Russian River, 3 p.m.
May 10, 2017 § 2 Comments

Mary Robertson | Three Canoes
THIS IS, OF COURSE, the Russian River the casual tourist never sees. He’s in the middle of the damn painting, for one thing. For another, he’s got his eyes closed, soaking up the pure, unreflected heat. He’s too preoccupied, meditating, suspended weightless between water and sky. If he wasn’t on his day off, he’d probably notice the atmosphere is positively luminescent. Pass the Stroh’s, willya?
This is the world as seen by Mary Robertson. “For me, it’s always three in the afternoon, summer,” says Robertson. “No evenings, no mornings.”
Working from photographs, she paints the vacationers and their accoutrements as they float past her vantage point. “It seems to me as though the same swimmers, the same summer people, are always there,” says Robertson, who works with oil on linen and Masonite, not trying to capture the glow of the smogless afternoons but capturing it just the same. This is no small achievement; her work has been compared to Winslow Homer’s, Edward Hopper’s and especially, in its understanding of light, water and timeless human presence, to the Charles River paintings of Thomas Eakins.
“After my first show, somebody pointed that out to me, so I studied him,” says the artist. “It was a little embarrassing, really, for I hadn’t made the connection. To tell you the truth, I just paint what I see.”

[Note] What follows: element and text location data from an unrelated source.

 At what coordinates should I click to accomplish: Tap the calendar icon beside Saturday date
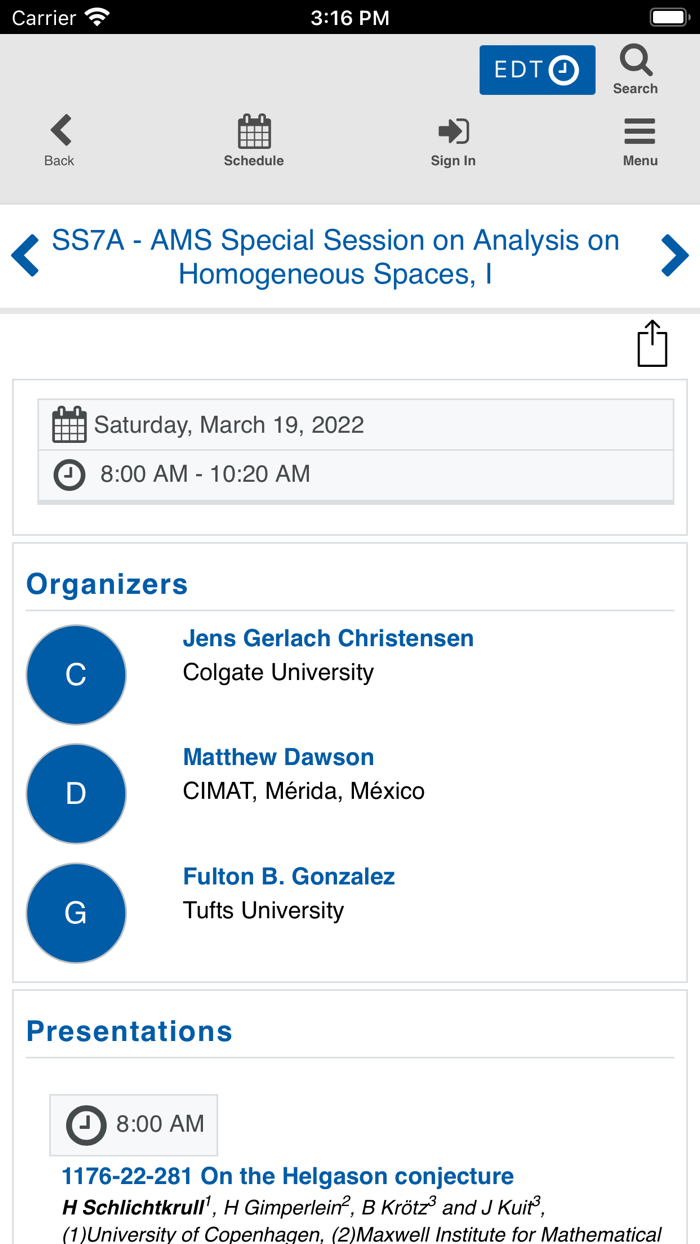click(x=69, y=425)
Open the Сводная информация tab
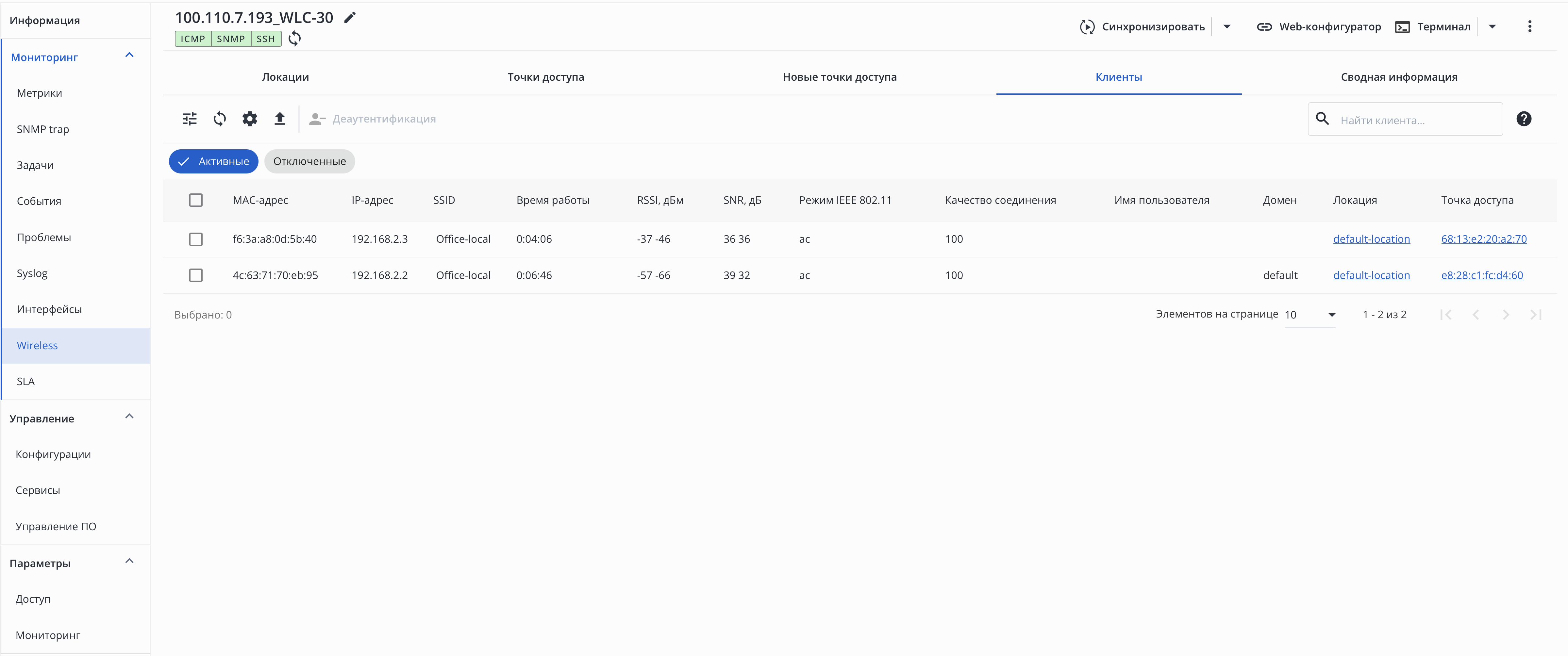Viewport: 1568px width, 656px height. click(x=1398, y=77)

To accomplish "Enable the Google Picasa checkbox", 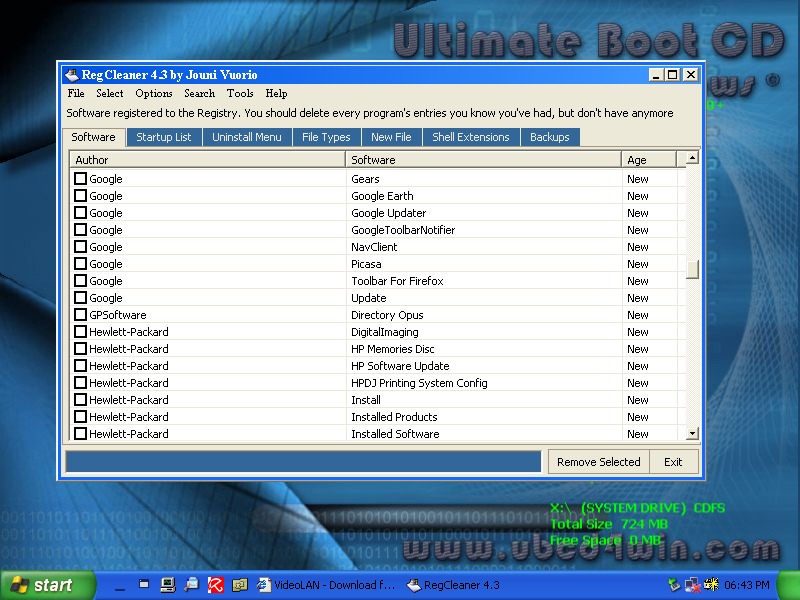I will tap(81, 264).
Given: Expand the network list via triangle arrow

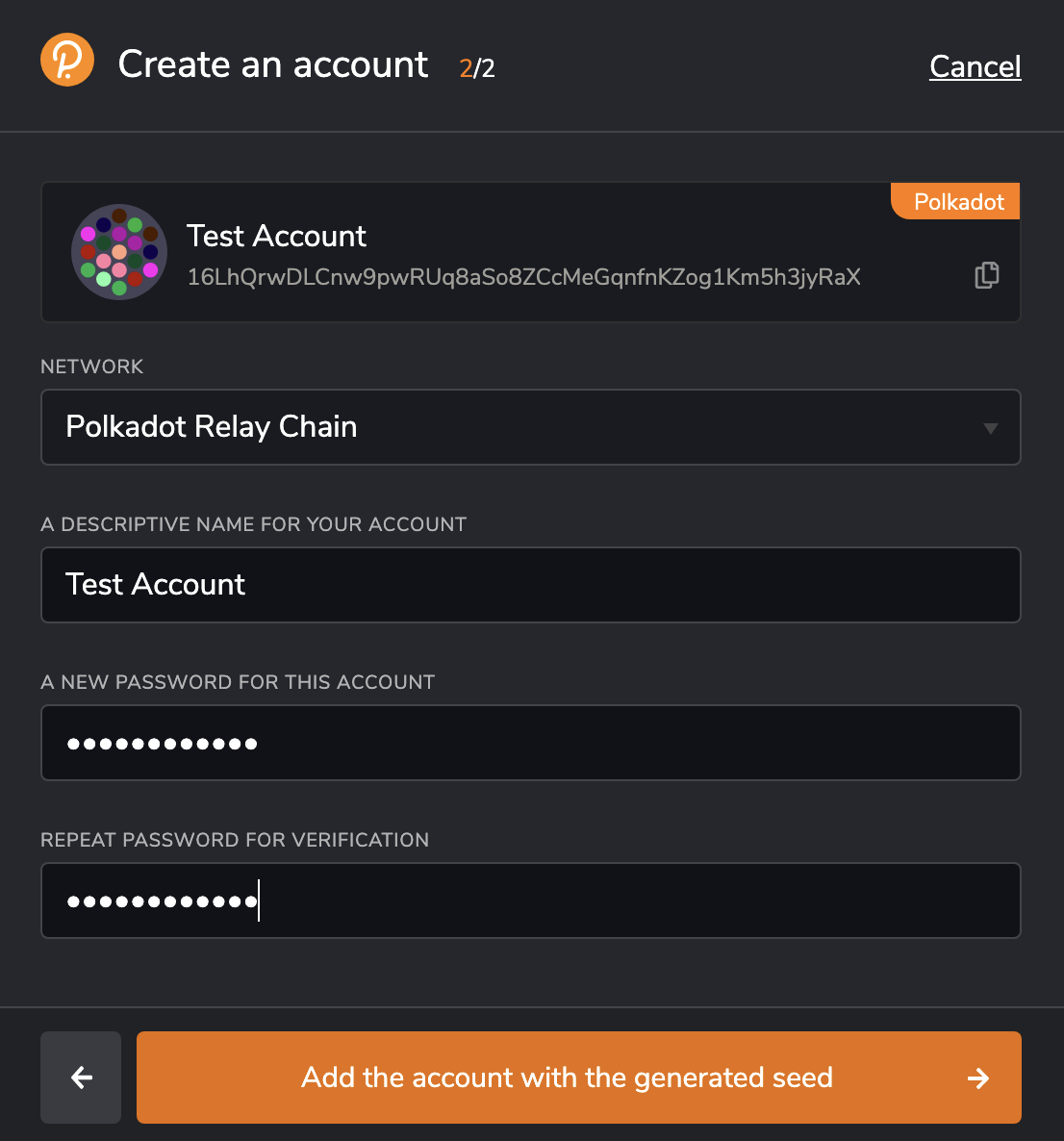Looking at the screenshot, I should click(991, 428).
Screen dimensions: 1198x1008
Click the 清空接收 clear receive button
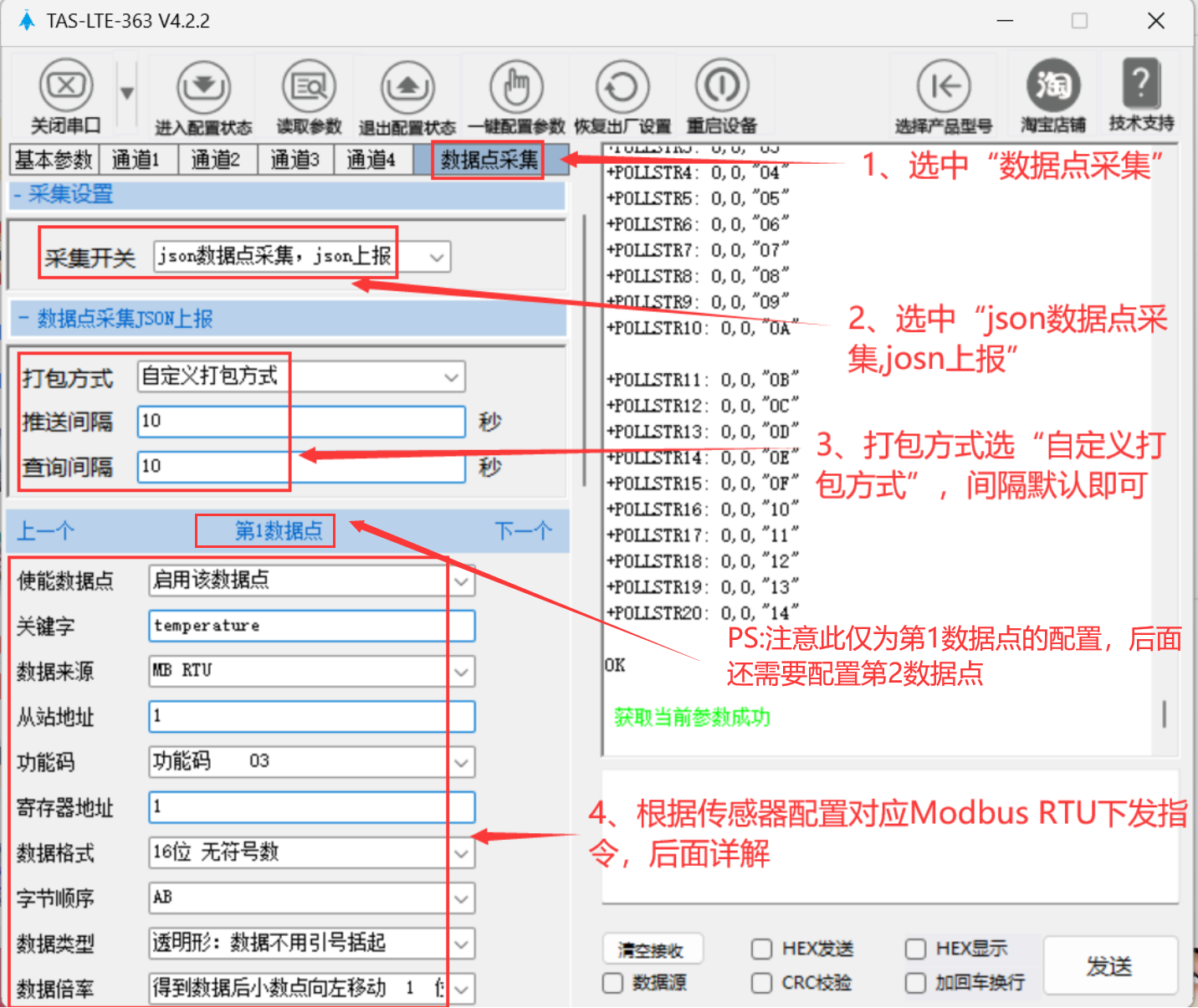[652, 949]
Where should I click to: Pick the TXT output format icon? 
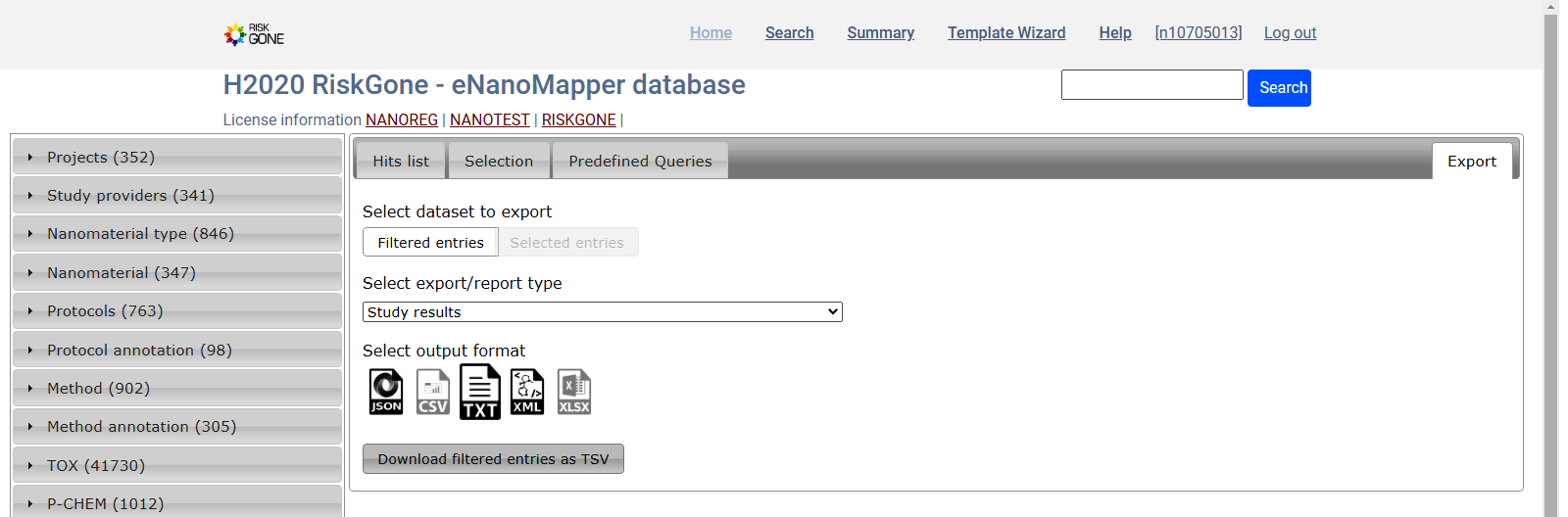coord(480,392)
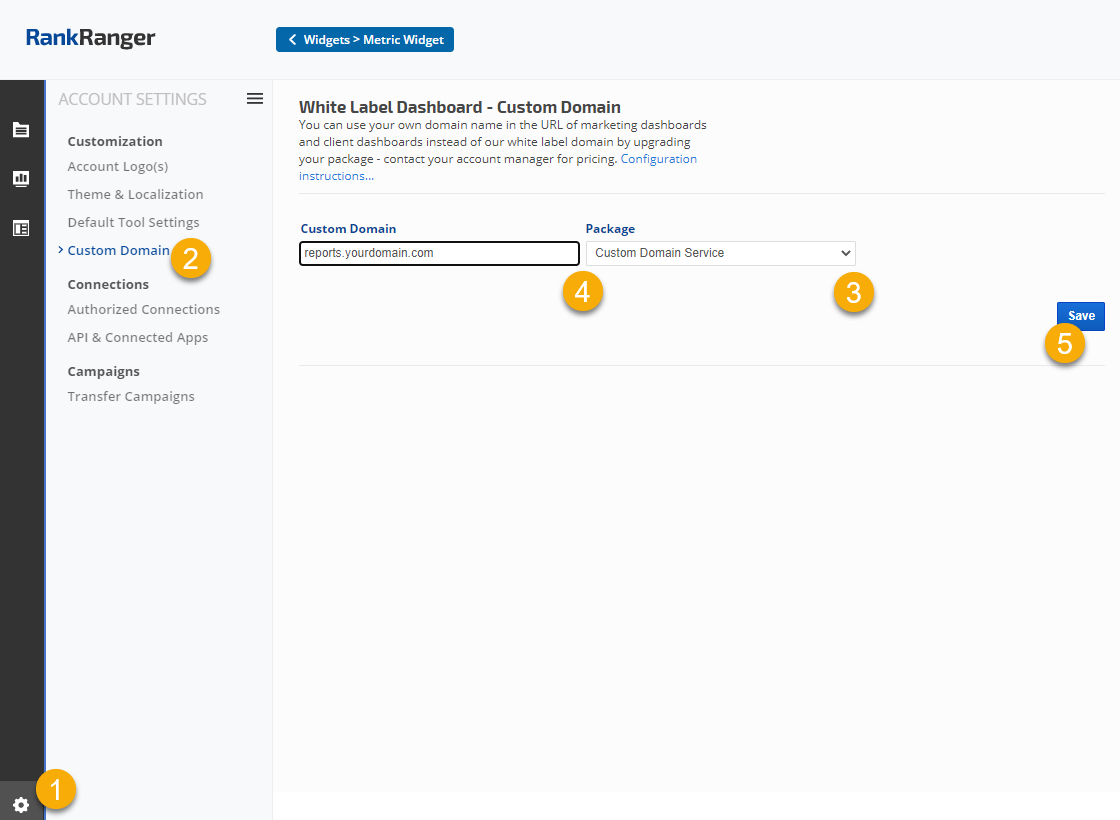Click the Connections section heading
Screen dimensions: 1120x820
(108, 285)
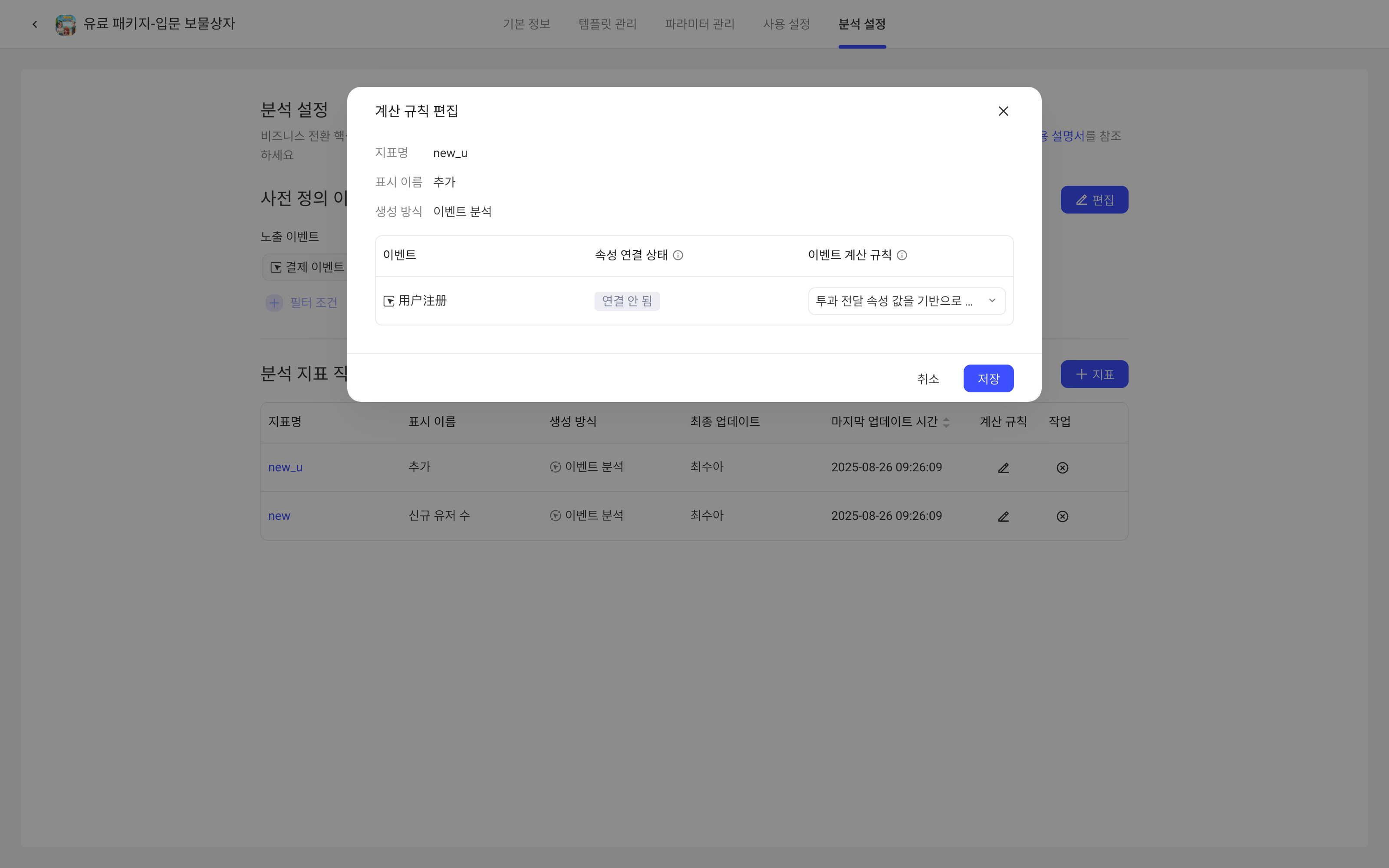1389x868 pixels.
Task: Click info icon next to 이벤트 계산 규칙
Action: pyautogui.click(x=902, y=256)
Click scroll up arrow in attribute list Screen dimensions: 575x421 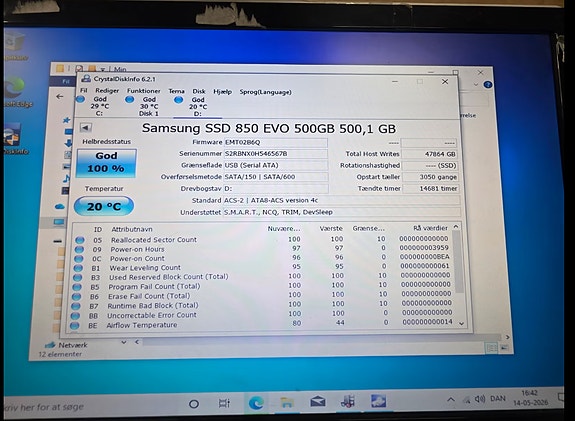(456, 227)
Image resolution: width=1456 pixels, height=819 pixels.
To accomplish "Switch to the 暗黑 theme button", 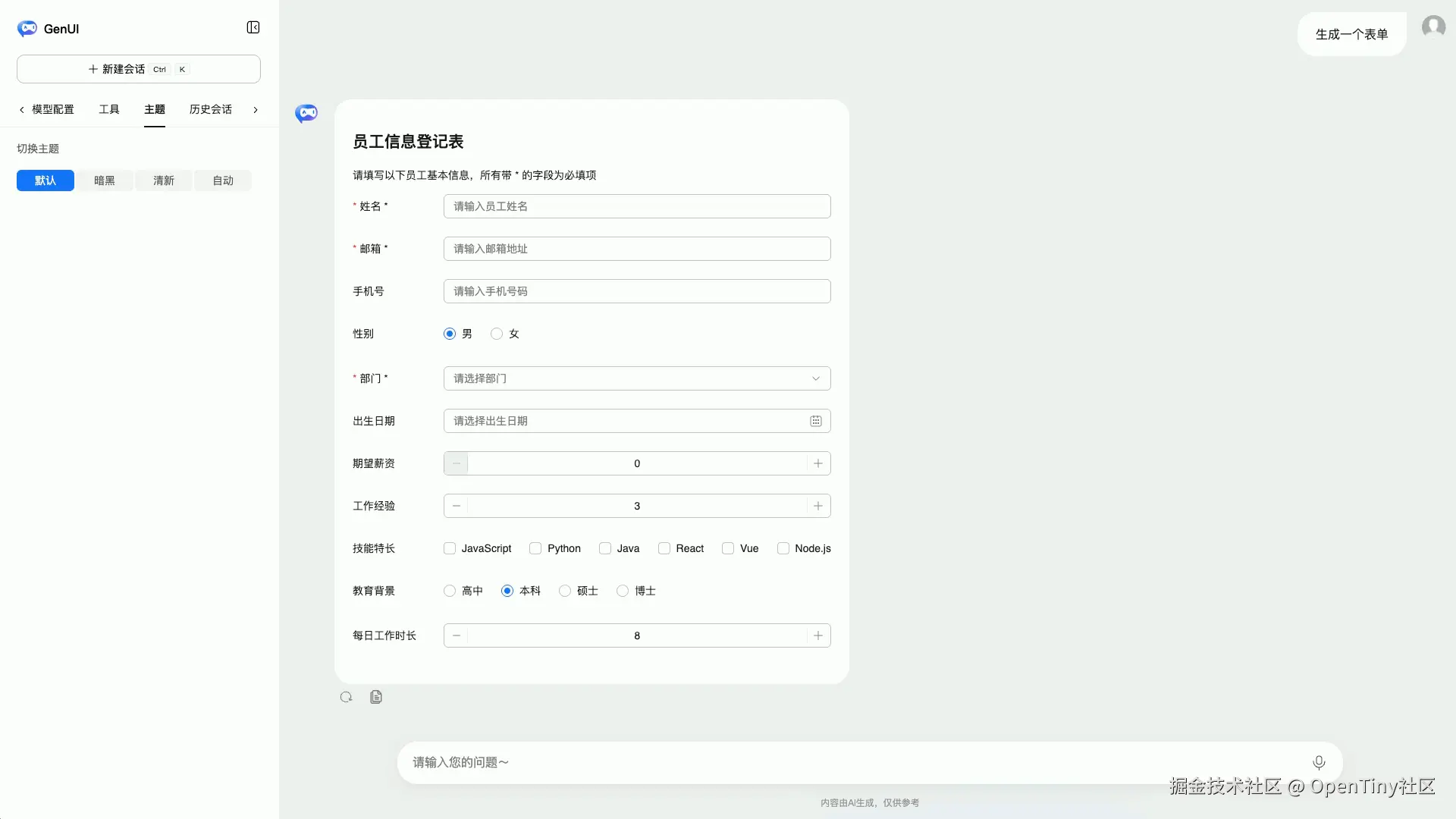I will point(105,180).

The river itself is changing. “Last year,” she says, “They started releasing water upstream. The water is getting clearer. It’s also getting harder to paint. You can see the bottom — it’s like painting gin instead of pea soup. I’m afraid that what Gordon Cook [the painter] said about me is true — that I have a marvelous feel for algae.”
— MELVIN MARCUS
So great!
It is all there for her at the river!